Thursday, June 5, 2025

PostgreSQL search_path basics

Similar to Oracles alter session set current_schema=<schema_name>, in PostgreSQL, search_path is a session-level setting that determines the order in which schemas are searched when you reference database objects without a schema name. It consists of a list of schema names. When you run a query like
SELECT * FROM mytable;
PostgreSQL checks each schema in the list — in order — to find mytable.

Default value is:
 "$user", public 
This means:
  1. Look for a schema named after the current user.
  2. If not found or not accessible, try the public schema.

How to view and set it

Check your current search_path:
 SHOW search_path; 
Set it for the session:
 SET search_path TO schema1, public; 
or
 SET search_path TO schema1, schema2, public; 
The last example is important in cases where you logon to a database with a user with no matching schema. Consider the following example:
 psql -h server1.oric.no -U jim -d musicdb
I am logging onto the database "musicdb" with a user called "jim". By default, jim will have its own user followed by public, in his search path:
musicdb=> show search_path;
   search_path
-----------------
 "$user", public
(1 row)
I have already given user jim the privilges needed to "see" the objects created by schema "music" which exists in the database "musicdb".

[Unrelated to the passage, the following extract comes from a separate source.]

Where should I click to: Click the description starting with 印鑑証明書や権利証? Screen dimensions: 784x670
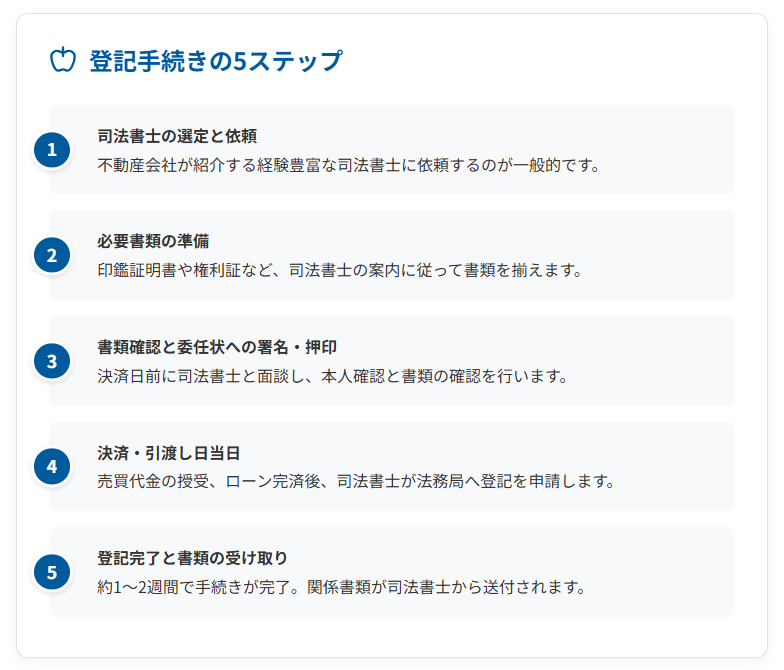click(340, 270)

For convenience, add schema "music" to the search_path:
musicdb=> set search_path to 'music','$user','public';
SET
musicdb=> show search_path;
          search_path
-------------------------------
 music, "$user", public
(1 row)
The "current_user" and "current_schema" functions will now return the actual user name, and the first match in the search_path, respectivly:

musicdb=> select current_user, current_schema;
 current_user | current_schema
--------------+----------------
 jim          | music
(1 row)
Why is it important?
It controls where PostgreSQL looks first for unqualified object names. It allows you to skip schema prefixes when working with other schemas' objects

How to limit connections in a postgres database

This is how you can restrict connections for a specific database to zero:
postgres=# alter database db01 connection limit 0;
ALTER DATABASE
Verify
SELECT datname, datconnlimit FROM pg_database WHERE datname = 'db01';
-[ RECORD 1 ]+-------------
datname      | db01
datconnlimit | 0
Set back to unlimited:
ALTER DATABASE db01 CONNECTION LIMIT -1;
ALTER DATABASE
Verify:
SELECT datname, datconnlimit FROM pg_database WHERE datname = 'db01';
-[ RECORD 1 ]+-------------
datname      | db01
datconnlimit | -1
To limit the connections for a specific user only:
 psql
psql (15.13)
Type "help" for help.

postgres=# alter user read_db01 connection limit 0;
ALTER ROLE
postgres=# alter user read_db01 connection limit -1;
ALTER ROLE
postgres=#
The current setting can be verified with:
 SELECT rolname, rolconnlimit
FROM pg_roles
WHERE rolname = 'read_db01';
      rolname      | rolconnlimit
-------------------+--------------
 read_db01         |           -1
or, list all users that does have restrictions on the number of connections:
 SELECT rolname, rolconnlimit
FROM pg_roles
WHERE rolconnlimit != -1;
      rolname      | rolconnlimit
-------------------+--------------
 pganalyze         |            5
 read_db01         |            0
(2 rows)

create user in postgres - basic syntax

I will create

  • a group role called common_users
  • a user called ro_user1
  • in a database called db01

    The read-only user ro_user1 should be able perform queries against all tables owned by the schema schema1.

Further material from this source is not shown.